L’album alterne les pièces épiques comme ce titre et les plages plus atmosphériques permettant de reprendre ses esprits. Qui en ont bien besoin, car il convient tout de même se rappeler que « Viper Matrix », sur lequel l’album débute sans préambule, ouvre d’emblée les portes sur un univers vaste, invoquant les figures tutélaires de son ADN tout en affirmant sa singularité.
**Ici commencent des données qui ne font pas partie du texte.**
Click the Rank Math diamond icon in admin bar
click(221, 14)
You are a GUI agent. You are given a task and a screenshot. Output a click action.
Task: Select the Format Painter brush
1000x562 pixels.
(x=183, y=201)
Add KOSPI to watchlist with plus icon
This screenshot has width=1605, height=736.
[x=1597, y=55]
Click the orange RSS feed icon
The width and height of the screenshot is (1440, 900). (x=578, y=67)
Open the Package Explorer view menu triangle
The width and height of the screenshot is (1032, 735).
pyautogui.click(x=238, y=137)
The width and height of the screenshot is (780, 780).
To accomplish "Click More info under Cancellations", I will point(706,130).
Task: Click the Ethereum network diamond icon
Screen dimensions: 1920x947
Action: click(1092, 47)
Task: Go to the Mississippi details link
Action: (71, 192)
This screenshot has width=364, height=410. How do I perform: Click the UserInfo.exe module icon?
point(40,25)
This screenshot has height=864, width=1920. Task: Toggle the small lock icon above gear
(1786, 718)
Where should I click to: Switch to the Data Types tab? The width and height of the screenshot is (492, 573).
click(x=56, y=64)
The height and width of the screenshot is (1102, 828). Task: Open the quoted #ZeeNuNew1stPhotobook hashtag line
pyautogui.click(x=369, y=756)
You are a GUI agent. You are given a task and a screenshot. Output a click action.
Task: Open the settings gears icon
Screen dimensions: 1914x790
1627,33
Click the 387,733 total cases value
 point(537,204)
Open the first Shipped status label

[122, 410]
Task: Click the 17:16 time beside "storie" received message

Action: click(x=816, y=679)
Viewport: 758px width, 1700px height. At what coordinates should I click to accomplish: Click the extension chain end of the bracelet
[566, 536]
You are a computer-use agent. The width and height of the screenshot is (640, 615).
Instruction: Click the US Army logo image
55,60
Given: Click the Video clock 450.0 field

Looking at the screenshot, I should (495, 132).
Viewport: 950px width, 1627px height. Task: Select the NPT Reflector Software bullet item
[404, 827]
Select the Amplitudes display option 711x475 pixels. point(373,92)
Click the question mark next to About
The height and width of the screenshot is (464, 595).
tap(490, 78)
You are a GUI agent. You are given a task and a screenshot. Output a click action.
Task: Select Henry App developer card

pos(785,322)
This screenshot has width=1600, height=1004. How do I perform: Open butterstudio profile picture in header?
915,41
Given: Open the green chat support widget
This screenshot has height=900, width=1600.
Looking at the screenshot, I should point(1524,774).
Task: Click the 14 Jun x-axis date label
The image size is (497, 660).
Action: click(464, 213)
Sans chercher ni la démonstration provocante et vaniteuse, ni la lourdeur de compétition, le titre bombe le torse, notamment par le truchement de ses lignes de chant proches de celles des premiers Mastodon, dans leur aspect un tantinet guttural, sinon agressif, mais sans partir dans tous les sens, il explore, sur le plan structurel et mélodique, des contrées éthérées. L’apport des claviers contribue au côté sidéral du voyage auquel l’album nous convie sans nous demander notre avis. A l’instar de « Mercenary Territory », si les lignes de chant impriment leur marque, elles ne tardent guère à s’effacer au profit des parties instrumentales qui, elles, s’enchaînent avec une évidence insolente.

 

Clairement, on comprend que cet album exige plusieurs écoutes pendant lesquelles il convient de s’abandonner totalement, corps et âme, pour en extraire la substantifique moelle, la richesse aussi infinie que le cosmos. De ses illustres modèles, le groupe a gardé un sens du riffage, de la transition, de la progression, de la mélodie, de l’équilibre entre déferlement d’énergie dévastatrice et vol plané dans les nues et les mystères de l’esprit, sans que les passages d’une ambiance à une autre ne relèvent de l’assemblage bancal mais plutôt du respect des lois naturelles qui régissent l’équilibre de la Nature et de l’univers. En clair, Deep Chrome compte parmi ces albums qui passent injustement sous les radars, mais qui peuvent changer la vie de quiconque tombe dessus et se laisse happer. Il existe, tapi dans les schémas invisibles de notre environnement, prêt à se révéler et faire comprendre aux happy few qui rencontreront sa route le sens de leur vie. Pas moins. En d’autres termes, il appartient à cette noble famille d’œuvres qui, sans prétention, mais avec une exigeante complexité, donnent tout son sens à cette pratique ultime : tutoyer l’infini.